When Providence St. Joseph Medical Center sent Birker-Hake her bill, the hospital charged $6,223 for two ER visits. Oscar Health, her insurer, covered roughly $4,400 of the bill. Birker-Hake settled the rest and thought that would be the end of it.
Then, a bill for $200 arrived from a company called Breg, which supplied the cloth sling she was given for her shoulder.
Birker-Hake was surprised, to say the least, that the sling she’d been given at the hospital would carry a $200 price tag — especially after she’d already coughed up about $1,800 of her own money to add to the $4,400 paid by her insurer.
And that doesn’t include the nearly $1,500 she pays in annual insurance premiums.
Shocked by the price, Birker-Hake logged on to Amazon to see the prices there. Identical-looking slings were listed for around $15 on the site, making Breg’s charge a roughly 900% markup from what she could have purchased online.
Birker-Hake appealed the charge with her insurance company, who investigated and admitted that the charge from Breg “qualifies as a surprise bill.” Oscar offered to cover $5.86 of the $200 charge.
“Six bucks?” Birker-Hake told me. “I mean, really?”
Now she’s wondering what to do. “It’s a piece of fabric with a shoulder strap and a belt,” she said. “Two hundred dollars seems pretty unreasonable.”
Research from the Organization for Economic Development and Cooperation found that the average American faces over $10,000 a year in medical costs.
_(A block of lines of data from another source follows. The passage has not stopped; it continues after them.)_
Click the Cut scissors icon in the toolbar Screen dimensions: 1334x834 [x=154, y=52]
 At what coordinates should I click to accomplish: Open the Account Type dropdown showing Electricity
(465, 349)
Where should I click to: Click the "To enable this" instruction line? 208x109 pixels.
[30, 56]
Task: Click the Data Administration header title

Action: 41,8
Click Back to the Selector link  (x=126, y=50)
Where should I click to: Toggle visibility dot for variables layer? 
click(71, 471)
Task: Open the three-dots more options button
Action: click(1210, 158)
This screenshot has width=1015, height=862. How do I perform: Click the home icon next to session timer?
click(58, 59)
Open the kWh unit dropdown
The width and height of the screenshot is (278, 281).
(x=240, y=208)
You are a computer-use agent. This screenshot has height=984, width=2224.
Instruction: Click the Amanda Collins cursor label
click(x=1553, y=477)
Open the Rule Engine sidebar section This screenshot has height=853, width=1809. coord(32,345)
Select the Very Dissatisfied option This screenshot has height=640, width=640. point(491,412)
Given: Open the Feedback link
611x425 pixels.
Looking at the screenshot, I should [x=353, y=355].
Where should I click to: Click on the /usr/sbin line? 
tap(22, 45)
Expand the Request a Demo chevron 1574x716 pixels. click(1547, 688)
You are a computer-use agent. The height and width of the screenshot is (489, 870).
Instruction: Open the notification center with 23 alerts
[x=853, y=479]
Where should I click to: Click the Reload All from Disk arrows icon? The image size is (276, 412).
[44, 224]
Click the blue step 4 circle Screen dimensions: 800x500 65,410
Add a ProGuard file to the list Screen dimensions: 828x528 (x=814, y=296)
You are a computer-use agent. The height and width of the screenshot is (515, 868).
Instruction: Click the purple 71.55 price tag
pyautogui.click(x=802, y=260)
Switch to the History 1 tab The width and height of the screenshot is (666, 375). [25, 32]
Consumers often pay much less out-of-pocket because of insurance coverage. Still, health care spending per-person is about twice as much in the U.S. as it is in comparable countries. Inflated prices, like for Birker-Hake’s sling, help illustrate how this comes to be.
“In general, we pay higher prices for everything — drugs, supplies, hospital services, physician services,” said Lawrence Casalino, a professor of healthcare policy and research at Weill Cornell Medical College.